What is perhaps most significant about Gibson’s fiction, then, is what he chooses not to write about. None of his nine novels has been set in a world that requires the annihilation of our own to make narrative sense. The end of the world is nowhere to be found. Instead, there are constellations of possible futures, each of them requiring far more imagination to look at with open eyes than any dystopian fairy tale.
This essay is hardly just about Gibson's writing, though.
This essay is bullshit.
The modern working world had made a joke of the gritty, glittering “cyber” future William Gibson once imagined, and now it was attempting to sell it back to us.
Fuckin' nothing glitters in Gibson's writing.
None of his nine novels has been set in a world that requires the annihilation of our own to make narrative sense.
Argument made by Bruce Sterling as early as 1984, when none of his one novel was set in a world that required the annihilation of our own.
I routinely found myself wondering: What was the point? Why we were investing so much energy in this fictional future, this increasingly alien world of tech implants and floating cities and exciting angular haircuts, when it’s hard enough to live in the present on $7 an hour?
We aren't. The author describes a driftwood curio mercado corner of the world built on fetishization of dead tech. The otaku kids haven't been relevant, well, ever.
Reading early Gibson today is fascinating in the way that collecting vintage watches would be fascinating: one is struck by a sense of time stilled and held in the hand, of possible futures frozen and suspended as technology brings new ones into being.

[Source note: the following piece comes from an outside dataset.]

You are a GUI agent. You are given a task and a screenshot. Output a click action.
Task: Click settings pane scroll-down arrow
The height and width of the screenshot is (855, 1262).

Is that why the author lampoons the speech in a painfully-overwrought attempt at Gibsonization? Check it:
Everything about this book is existentially absurd.
But then, so are you, reading these words through the damp flesh meniscus of the eyes you were born with, from a backlit screen skinning a device that contains more computing power than the first moon shuttle. So am I, writing them on my smartphone on a rattling New York subway train deep underground. What we’re doing right now is patently absurd, splendidly quotidian and unlikely, and yet this is how we communicate, you and me.
"Damp flesh meniscus" is a phrase used by a mediocre writer attempting to ape a better one.